(DATA SHOWN Opens)
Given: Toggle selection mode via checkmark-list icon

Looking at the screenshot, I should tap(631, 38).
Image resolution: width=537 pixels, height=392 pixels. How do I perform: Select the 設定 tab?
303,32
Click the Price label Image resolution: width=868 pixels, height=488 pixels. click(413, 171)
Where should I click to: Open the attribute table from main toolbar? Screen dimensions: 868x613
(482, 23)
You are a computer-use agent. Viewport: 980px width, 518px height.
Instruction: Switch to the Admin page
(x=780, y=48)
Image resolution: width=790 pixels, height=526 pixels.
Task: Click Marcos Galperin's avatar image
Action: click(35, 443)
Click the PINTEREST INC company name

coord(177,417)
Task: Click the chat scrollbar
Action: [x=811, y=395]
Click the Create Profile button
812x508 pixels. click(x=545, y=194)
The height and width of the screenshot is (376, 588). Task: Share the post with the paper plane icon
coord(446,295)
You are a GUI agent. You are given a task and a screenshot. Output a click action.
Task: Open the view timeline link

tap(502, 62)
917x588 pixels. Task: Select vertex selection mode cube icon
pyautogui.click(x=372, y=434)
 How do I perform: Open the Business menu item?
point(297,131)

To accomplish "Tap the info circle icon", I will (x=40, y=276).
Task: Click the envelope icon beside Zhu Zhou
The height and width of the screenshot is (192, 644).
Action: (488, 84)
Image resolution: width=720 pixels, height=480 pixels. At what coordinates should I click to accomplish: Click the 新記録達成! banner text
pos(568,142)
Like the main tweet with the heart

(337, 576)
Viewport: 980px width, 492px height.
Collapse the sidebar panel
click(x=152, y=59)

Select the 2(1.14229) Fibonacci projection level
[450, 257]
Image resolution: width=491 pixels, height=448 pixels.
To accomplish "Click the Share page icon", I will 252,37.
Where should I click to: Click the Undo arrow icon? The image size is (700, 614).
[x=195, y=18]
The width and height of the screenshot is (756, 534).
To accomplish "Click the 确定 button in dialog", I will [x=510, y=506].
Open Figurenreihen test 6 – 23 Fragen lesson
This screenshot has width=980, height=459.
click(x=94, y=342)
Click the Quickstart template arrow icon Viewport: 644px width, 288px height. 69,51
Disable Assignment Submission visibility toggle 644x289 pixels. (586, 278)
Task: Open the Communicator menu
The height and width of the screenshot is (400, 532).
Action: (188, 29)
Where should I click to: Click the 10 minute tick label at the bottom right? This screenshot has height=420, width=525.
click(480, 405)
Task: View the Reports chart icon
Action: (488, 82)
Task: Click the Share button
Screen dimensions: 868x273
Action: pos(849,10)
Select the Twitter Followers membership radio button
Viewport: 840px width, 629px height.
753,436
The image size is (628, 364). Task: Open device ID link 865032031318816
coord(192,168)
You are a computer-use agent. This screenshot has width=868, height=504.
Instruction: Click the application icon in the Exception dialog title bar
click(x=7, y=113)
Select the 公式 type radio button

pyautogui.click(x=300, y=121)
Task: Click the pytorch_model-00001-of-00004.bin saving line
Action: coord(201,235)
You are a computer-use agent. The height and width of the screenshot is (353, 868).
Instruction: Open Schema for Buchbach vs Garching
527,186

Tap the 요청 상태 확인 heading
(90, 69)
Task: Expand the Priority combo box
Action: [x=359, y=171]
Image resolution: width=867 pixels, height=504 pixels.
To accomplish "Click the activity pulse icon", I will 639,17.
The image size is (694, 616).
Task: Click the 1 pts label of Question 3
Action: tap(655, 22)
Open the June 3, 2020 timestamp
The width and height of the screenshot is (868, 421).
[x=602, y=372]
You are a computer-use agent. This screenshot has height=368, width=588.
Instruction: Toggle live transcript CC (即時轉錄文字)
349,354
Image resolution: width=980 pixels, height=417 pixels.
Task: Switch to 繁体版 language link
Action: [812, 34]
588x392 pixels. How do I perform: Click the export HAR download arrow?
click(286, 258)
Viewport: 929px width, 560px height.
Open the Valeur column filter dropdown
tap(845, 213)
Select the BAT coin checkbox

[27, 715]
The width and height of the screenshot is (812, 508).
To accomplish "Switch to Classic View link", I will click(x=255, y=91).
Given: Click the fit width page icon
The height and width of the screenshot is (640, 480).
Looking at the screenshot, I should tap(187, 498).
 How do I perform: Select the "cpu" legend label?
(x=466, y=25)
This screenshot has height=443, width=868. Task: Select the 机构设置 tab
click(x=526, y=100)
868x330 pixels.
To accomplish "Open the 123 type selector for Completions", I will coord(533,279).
(DATA SHOWN Closes)
Check each line of the material for the word "computer". Copy the ones that have it.

## SOLUTION TO THIS PROBLEM:
You are a computer-use agent. Viewport: 980px width, 518px height.
You are a computer-use agent. This screenshot has width=868, height=504.
You are a computer-use agent. The height and width of the screenshot is (353, 868).
You are a computer-use agent. This screenshot has height=368, width=588.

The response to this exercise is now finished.